July 12, 2017
Today is a milestone day in the development of CAR T cell therapy. The Oncologic Drugs Advisory Committee (ODAC) is convening a hearing for the consideration of Novartis’s tisagenlecleucel in pediatric and young adults with relapsed/refractory (r/r) acute lymphoblastic leukemia (ALL). This new class of therapies has the potential to become a foundational therapeutic in the fight against hematological malignancies, including adult ALL, aggressive r/r Non Hodgkin Lymphoma, chronic lymphocytic leukemia and multiple myeloma.
Data recently announced from several companies in the field, including Juno, show substantial improvements over existing therapies with unprecedented response rates and apparent long-term benefit. The discussion at this ODAC may shape the development and innovation of this nascent treatment paradigm.
The rapidly evolving science of CAR T cells and advances in the methods by which these therapies are designed, manufactured, and administered should significantly improve their clinical profiles. As with other targeted and immuno-oncology agents, CAR T cell products showing high response rates in early trials are likely good candidates for alternative endpoints and trial designs to support rapid approval. The personalized nature of CAR T cell products also presents an attractive opportunity to use Real World Evidence to support ongoing clinical development and label expansion. We strongly encourage the FDA to work with sponsors to enhance their understanding of these products and explore novel trial designs and endpoints to advance these breakthrough therapies showing such promise to address significant unmet medical needs.
Today is the beginning of a new era of medicine and brings new hope to the children and their families battling this terrible disease.

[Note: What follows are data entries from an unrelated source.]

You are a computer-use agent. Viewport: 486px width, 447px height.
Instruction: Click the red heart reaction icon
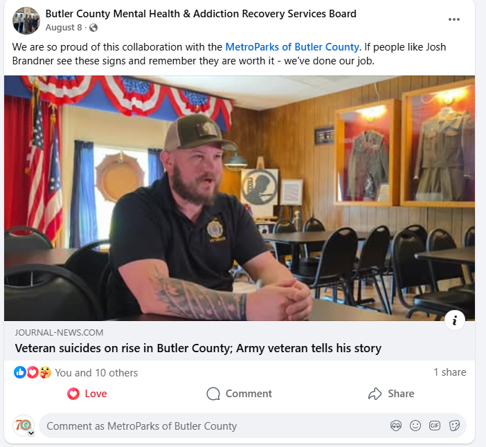[x=33, y=372]
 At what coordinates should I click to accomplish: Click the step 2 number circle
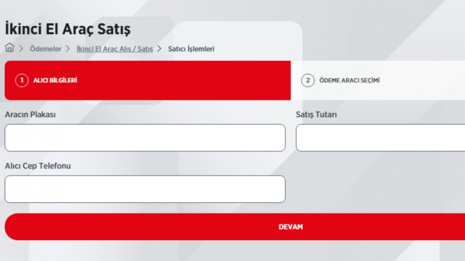point(308,80)
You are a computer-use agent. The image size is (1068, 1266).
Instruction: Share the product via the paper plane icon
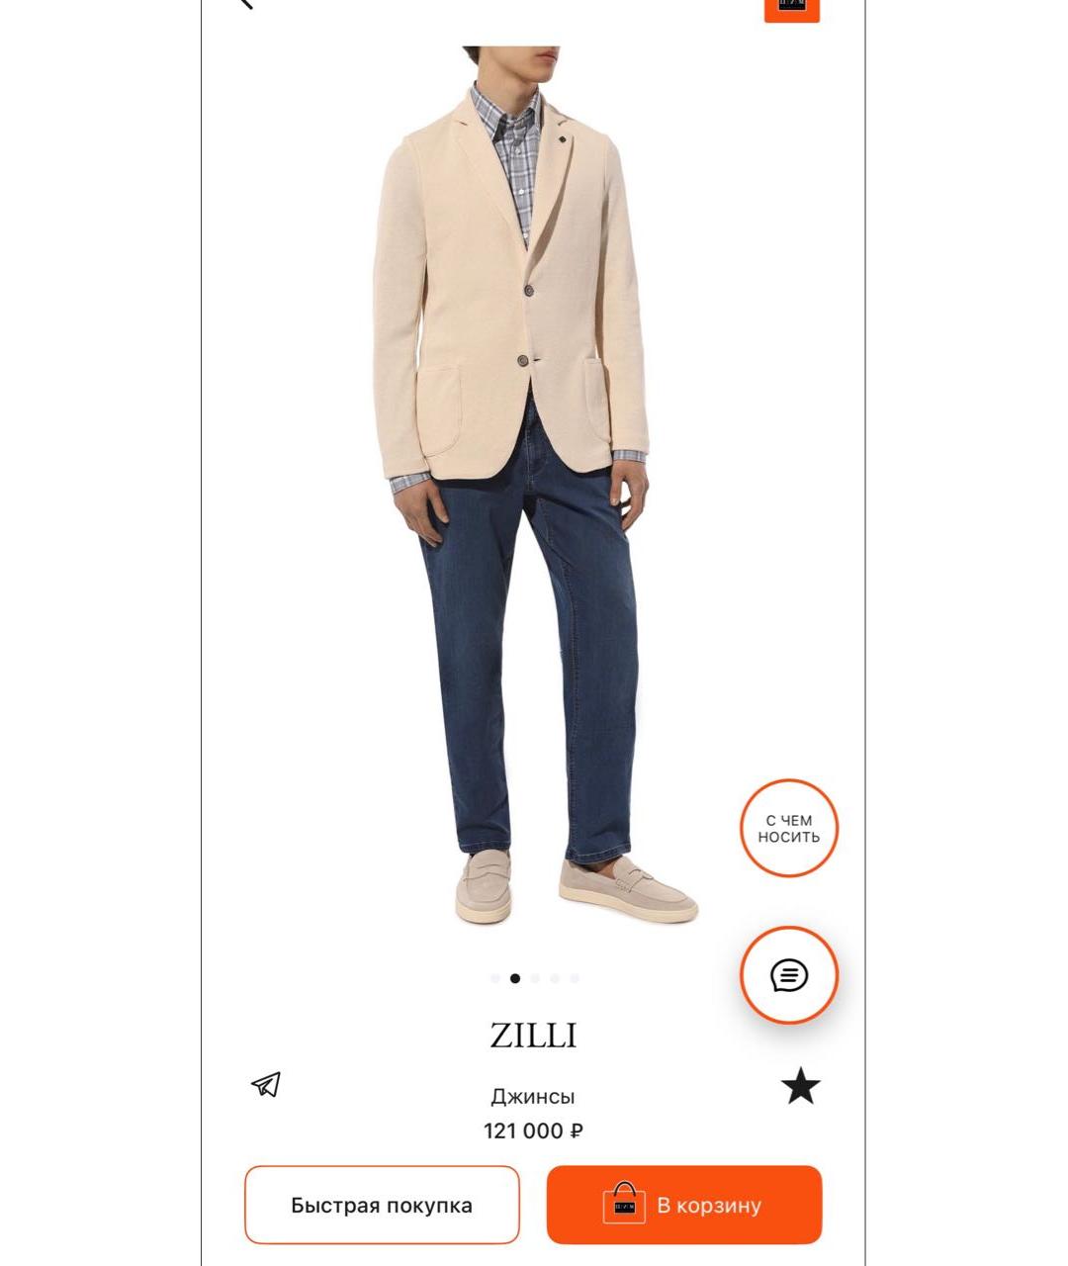click(x=266, y=1085)
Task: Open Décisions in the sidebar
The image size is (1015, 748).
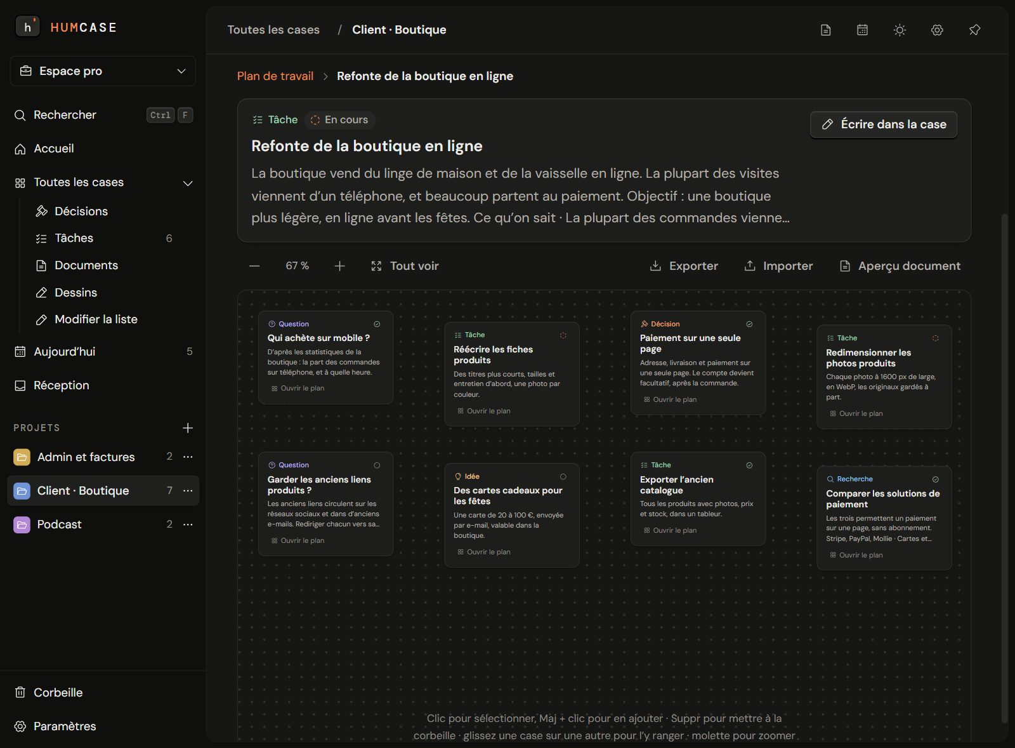Action: coord(81,211)
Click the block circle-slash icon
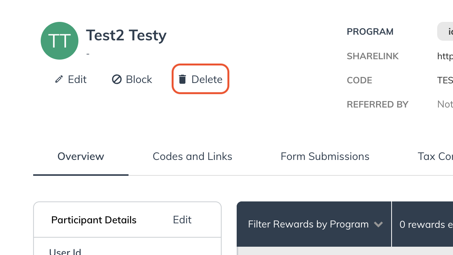This screenshot has height=255, width=453. 117,79
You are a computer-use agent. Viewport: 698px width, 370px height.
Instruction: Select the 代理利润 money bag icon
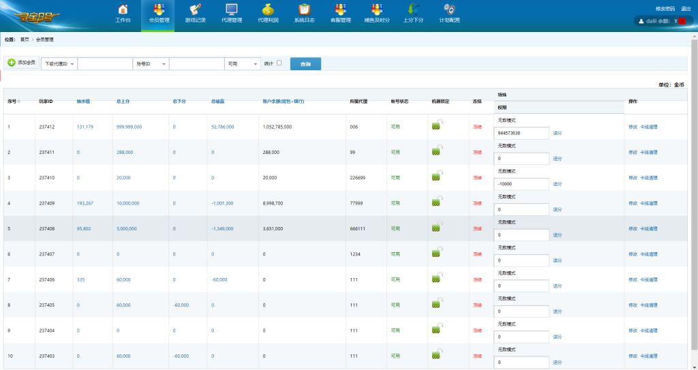(x=268, y=10)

We congratulate Novartis, researchers, physicians, and most importantly, patients, who have contributed to this important moment in CAR T cell development.
The above message contains “forward-looking statements” within the meaning of the Private Securities Litigation Reform Act of 1995, Section 27A of the Securities Act of 1933, and Section 21E of the Securities Exchange Act of 1934, including statements regarding the potential of CAR T cell therapies, including Juno’s, and future improvements in these therapies. Forward-looking statements are subject to risks and uncertainties that could cause actual results to differ materially from such forward-looking statements, and reported results should not be considered as an indication of future performance. These risks and uncertainties include, but are not limited to, risks associated with: the success, cost, and timing of product development activities and clinical trials; ability to obtain regulatory approval for and to commercialize its product candidates; ability to establish a commercially-viable manufacturing process and manufacturing infrastructure; regulatory requirements and regulatory developments; dependence on third-party collaborators and other contractors in research and development activities, including for the conduct of clinical trials and the manufacture of product candidates; and ability to obtain, maintain, or protect intellectual property rights related to product candidates; amongst others. For a further description of the risks and uncertainties that could cause actual results to differ from those expressed in these forward-looking statements, as well as risks relating to Juno’s business in general, see Juno’s Quarterly Report on Form 10-Q filed with the Securities and Exchange Commission on May 4, 2017, and Juno’s other periodic reports filed with the Securities and Exchange Commission. These forward-looking statements speak only as of the date hereof. Juno disclaims any obligation to update these forward-looking statements.